◆ Text for analysis
------------------------

Booking Tip: For well-regarded midtown restaurants, a week's notice is typically sufficient in March. For anything notable along R Street, check availability by Wednesday for the weekend. The Saturday market runs 8am to noon year-round.
Sutter's Fort State Historic Park

Most California school children are marched through Sutter's Fort at some point, which means it tends to get dismissed as an attraction aimed at kids. The fort — a working reconstruction of Swiss-German immigrant Johann Sutter's 1840 trading post — sits at 27th and L Street in midtown, almost incongruously surrounded by Victorian houses and modern apartments. The living history demonstrations that run on weekend Saturdays give you a more textured sense of pre-Gold Rush California than the plaques alone: interpreters in period clothing run the blacksmith forge, operate the mill, and answer questions without the staginess that makes some living history sites feel theatrical. The Central California Indian Museum next door covers Native California history through 1850 — a subject Sutter's own story makes impossible to separate from the fort's legacy, and the museum doesn't try to.

Booking Tip: Weekend living history programs run on specific Saturdays; check the California State Parks schedule as dates vary by month. Weekday visits are self-guided and significantly quieter. The midtown location means you can pair this with a walk to the R Street Corridor for lunch afterward.

March Events & Festivals

What's happening during your visit

March 14, 2026 (the Saturday nearest March 17)
Sacramento St. Patrick's Day Parade

Sacramento's St. Patrick's Day parade runs through Old Sacramento along the riverfront, and the city's Irish-American community — present here since the Gold Rush — takes it seriously. The parade route along Front Street ends near the Tower Bridge, and bars along K Street and in midtown run green beer specials from mid-afternoon through the evening. The Old Sacramento waterfront bars and the midtown stretch around 20th and L see the densest post-parade crowds. It's rowdier than you'd expect from a mid-size city — Sacramento State and UC Davis 15 miles (24 km) to the west ensure a younger evening crowd — but the afternoon parade itself is family-oriented and festive rather than purely commercial.

Early March (typically first or second weekend)
California Camellia Society Annual Show

Sacramento hosts the California Camellia Society's competitive show displaying named varieties from private collections across Northern California alongside examples from Capitol Park's historic specimens. The atmosphere is more intimate and passionate than a typical flower show — entries include cultivars developed in Sacramento Valley gardens over 80 or 90 years that exist only in a handful of private collections, and the growers who bring them have strong opinions about petal formation and color breaks that they're happy to share at length. It's one of those events that Sacramento holds with quiet conviction while the rest of California misses entirely.

------------------------

◆ Data supplied

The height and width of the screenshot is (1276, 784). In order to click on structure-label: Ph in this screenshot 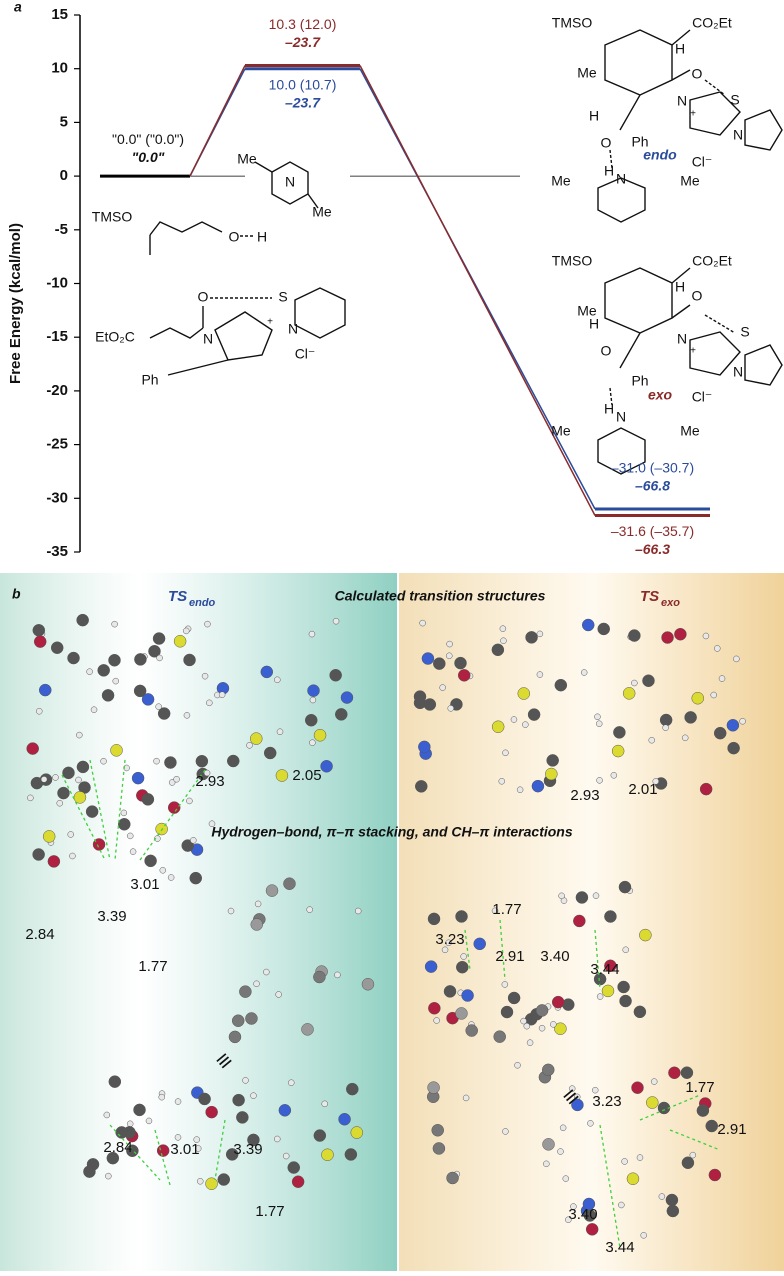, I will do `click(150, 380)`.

------------------------

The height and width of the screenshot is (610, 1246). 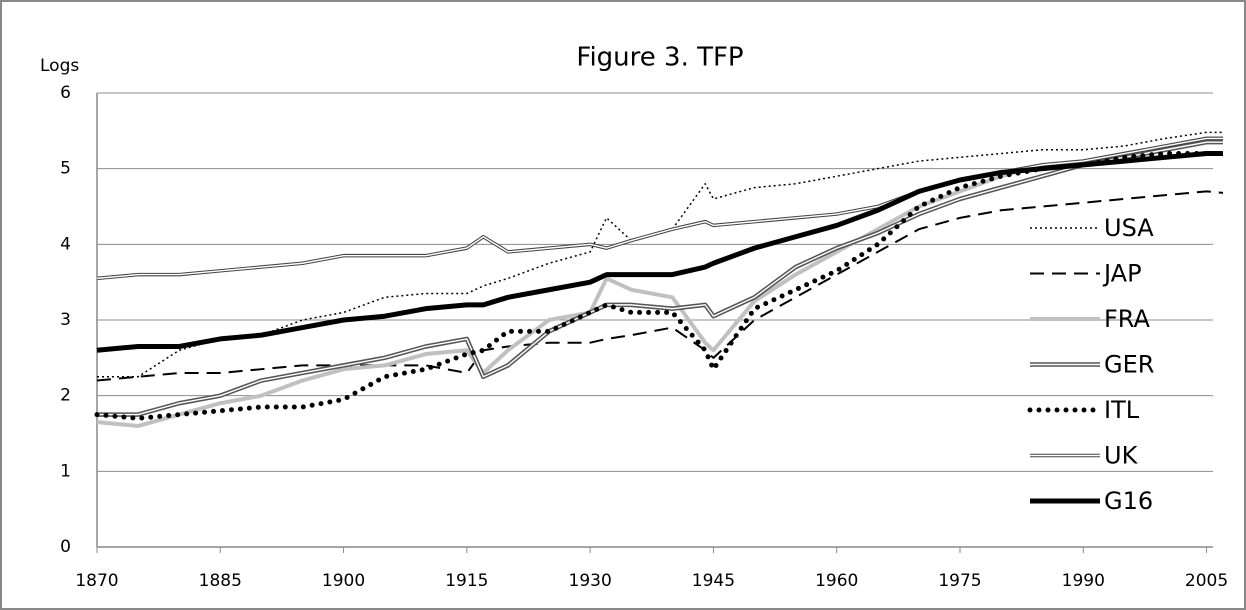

------------------------

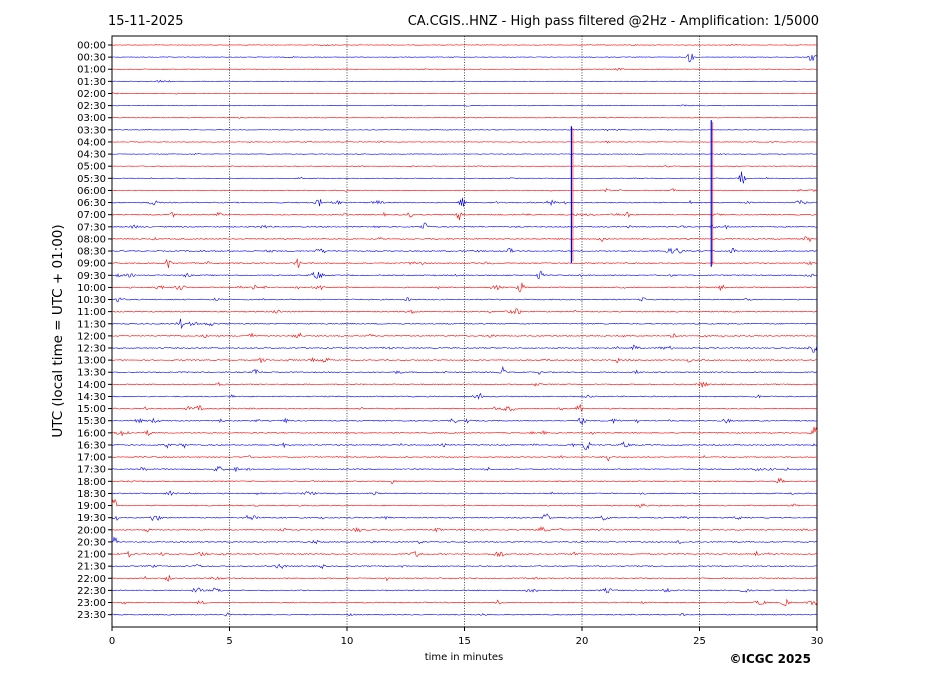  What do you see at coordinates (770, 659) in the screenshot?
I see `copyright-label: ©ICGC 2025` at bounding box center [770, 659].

------------------------

◆ Goal of the exercise
Repeat verbatim the passage of the Sacramento guide that opens with the words containing "Early March (typically" and closes with "California misses entirely.". Work only from the Sacramento guide.

◆ Result for this exercise
Early March (typically first or second weekend)
California Camellia Society Annual Show

Sacramento hosts the California Camellia Society's competitive show displaying named varieties from private collections across Northern California alongside examples from Capitol Park's historic specimens. The atmosphere is more intimate and passionate than a typical flower show — entries include cultivars developed in Sacramento Valley gardens over 80 or 90 years that exist only in a handful of private collections, and the growers who bring them have strong opinions about petal formation and color breaks that they're happy to share at length. It's one of those events that Sacramento holds with quiet conviction while the rest of California misses entirely.